**Request**
In the records below, write each line from the line with "provide (206, 1060)" to the line with "those (711, 523)" as a JSON list of strings, one string per line, leaving out blank lines.

**Information shown**
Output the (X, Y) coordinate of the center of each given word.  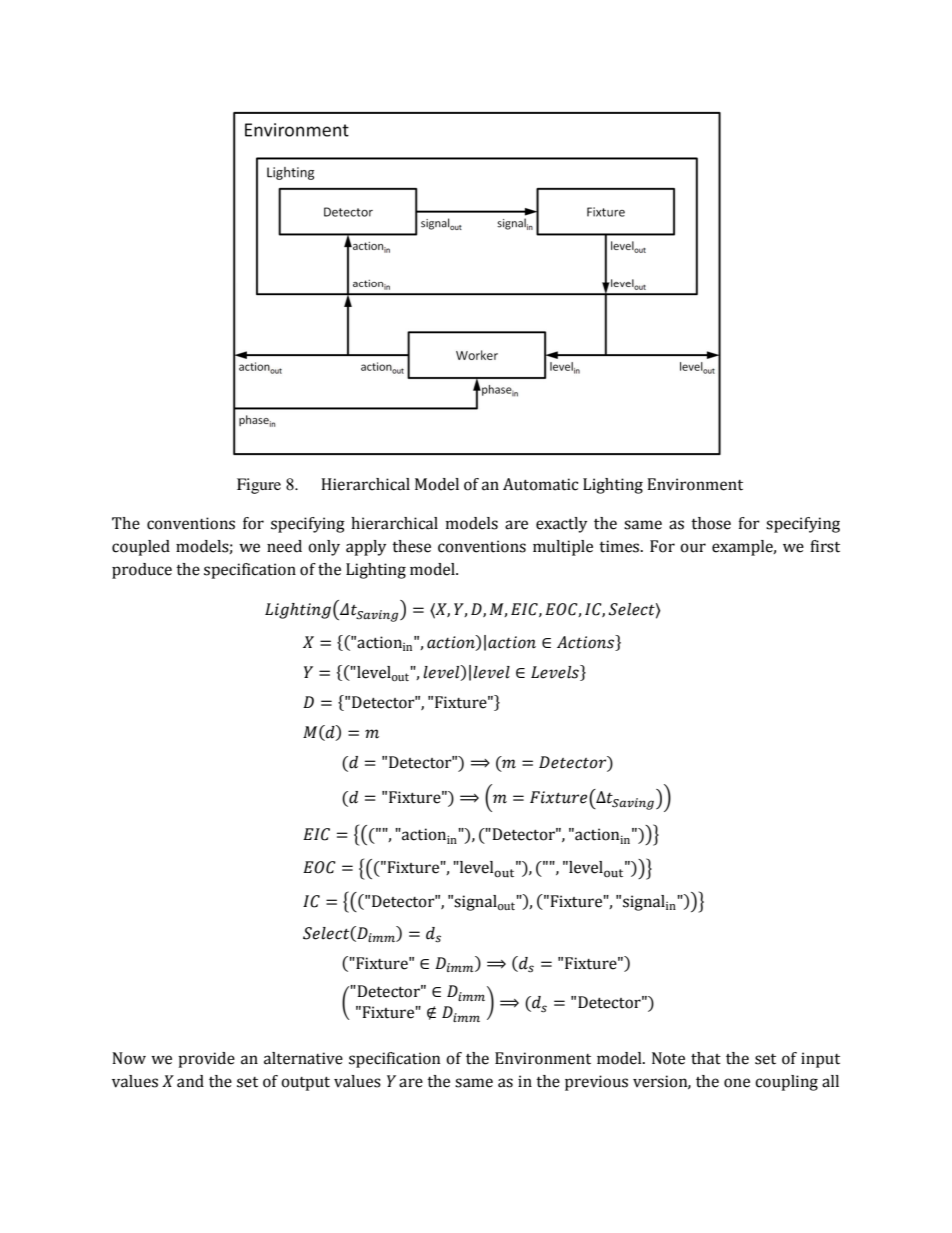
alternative (303, 1058)
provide (206, 1060)
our (693, 548)
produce (142, 571)
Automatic (540, 484)
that (706, 1058)
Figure (259, 486)
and (190, 1081)
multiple (563, 548)
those (711, 523)
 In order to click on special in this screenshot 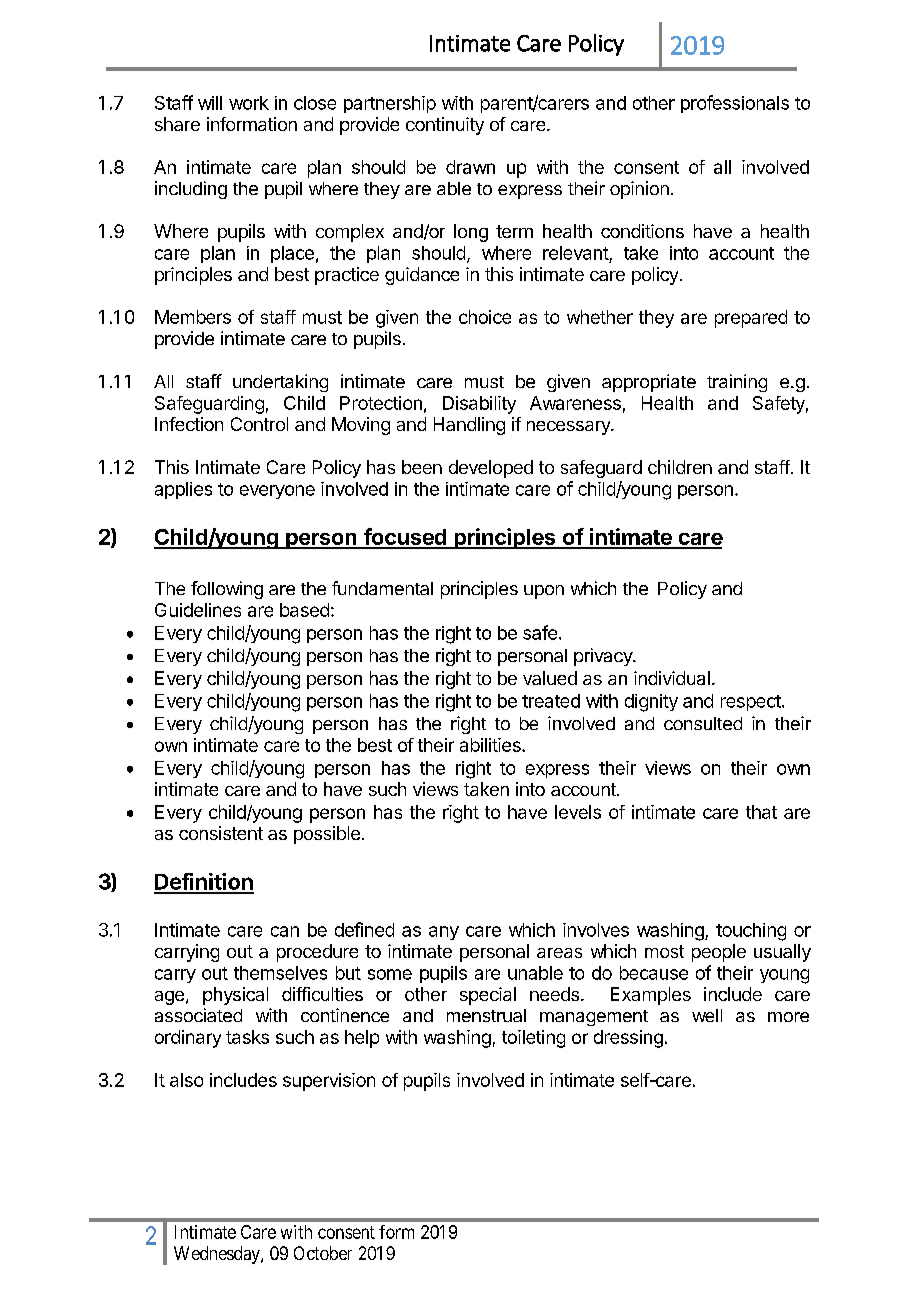, I will do `click(488, 996)`.
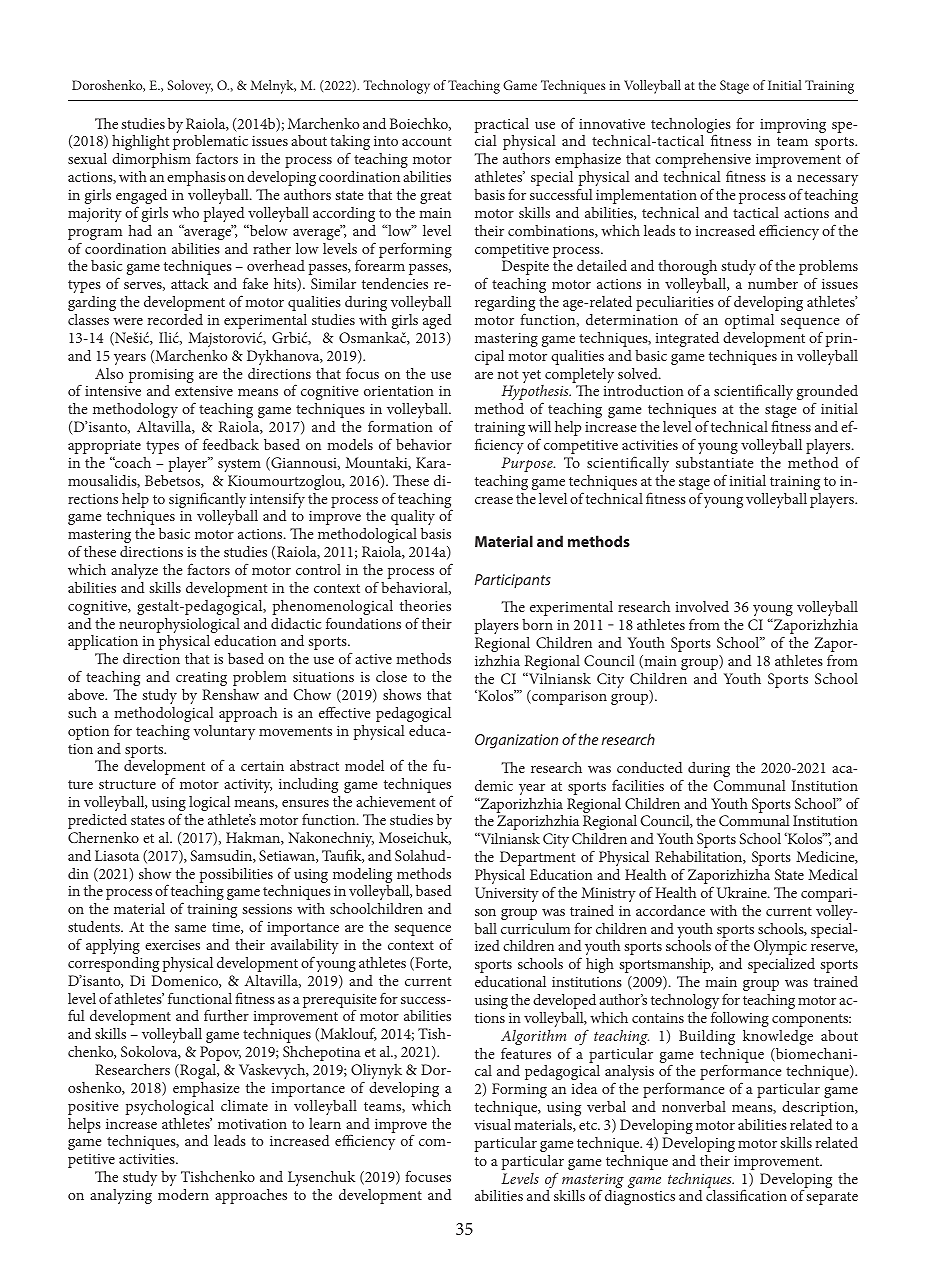 The height and width of the document is (1288, 926). Describe the element at coordinates (703, 162) in the document. I see `comprehensive` at that location.
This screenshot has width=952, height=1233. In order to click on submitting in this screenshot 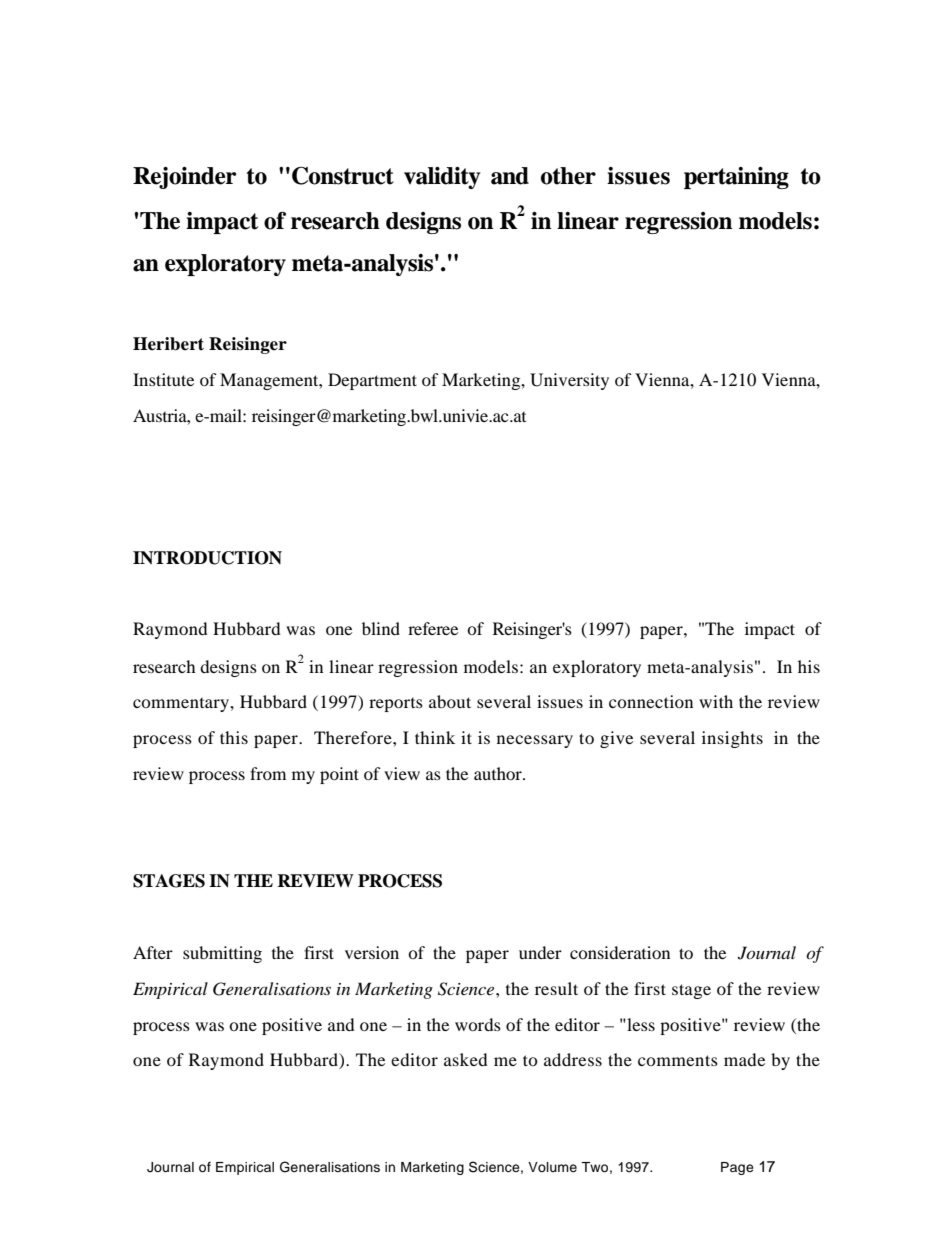, I will do `click(222, 954)`.
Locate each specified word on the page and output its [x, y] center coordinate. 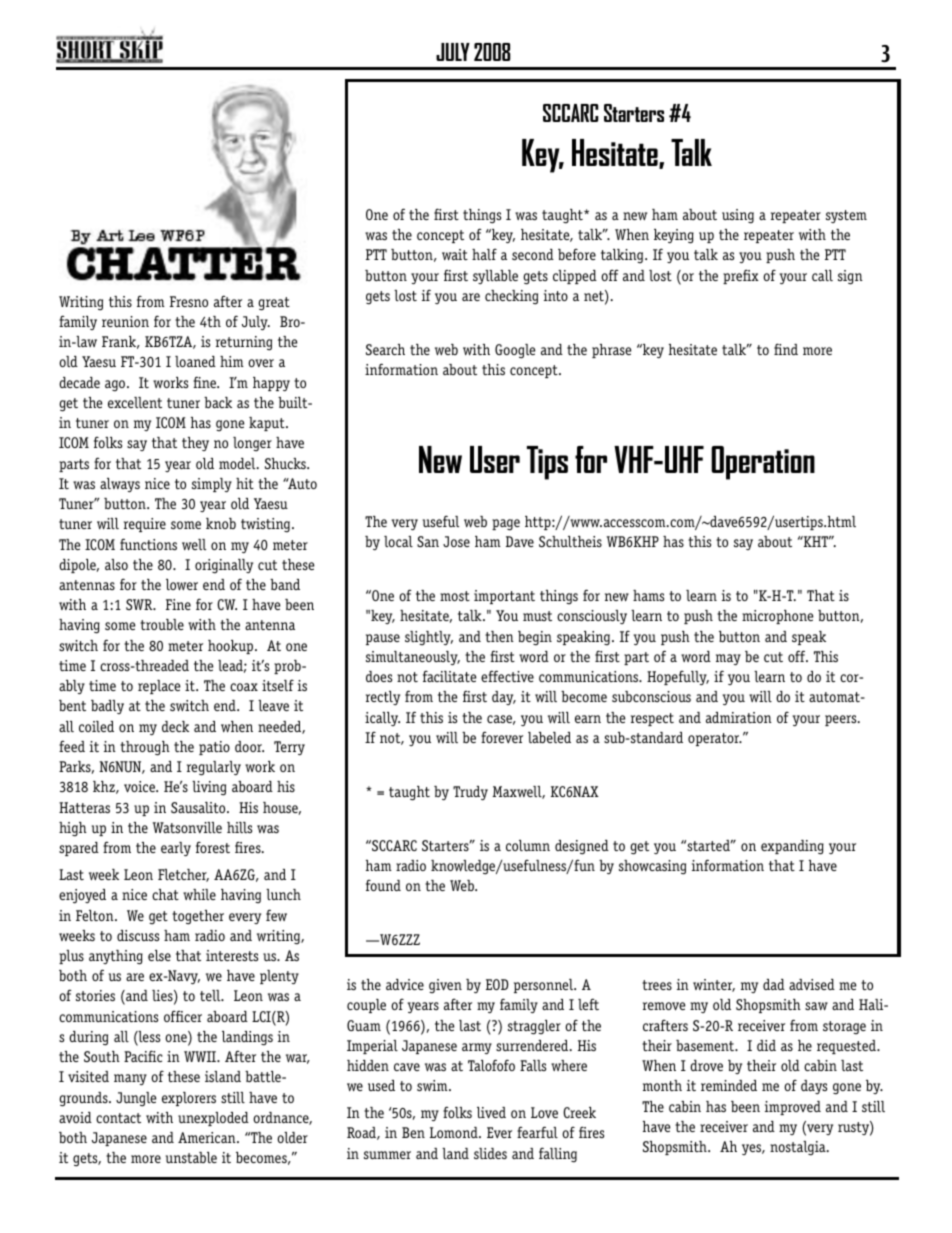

**Response below**
[
  "provide (206, 1060)",
  "our (693, 548)",
  "produce (142, 571)",
  "Automatic (540, 484)",
  "that (706, 1058)",
  "Figure (259, 486)",
  "and (190, 1081)",
  "multiple (563, 548)",
  "those (711, 523)"
]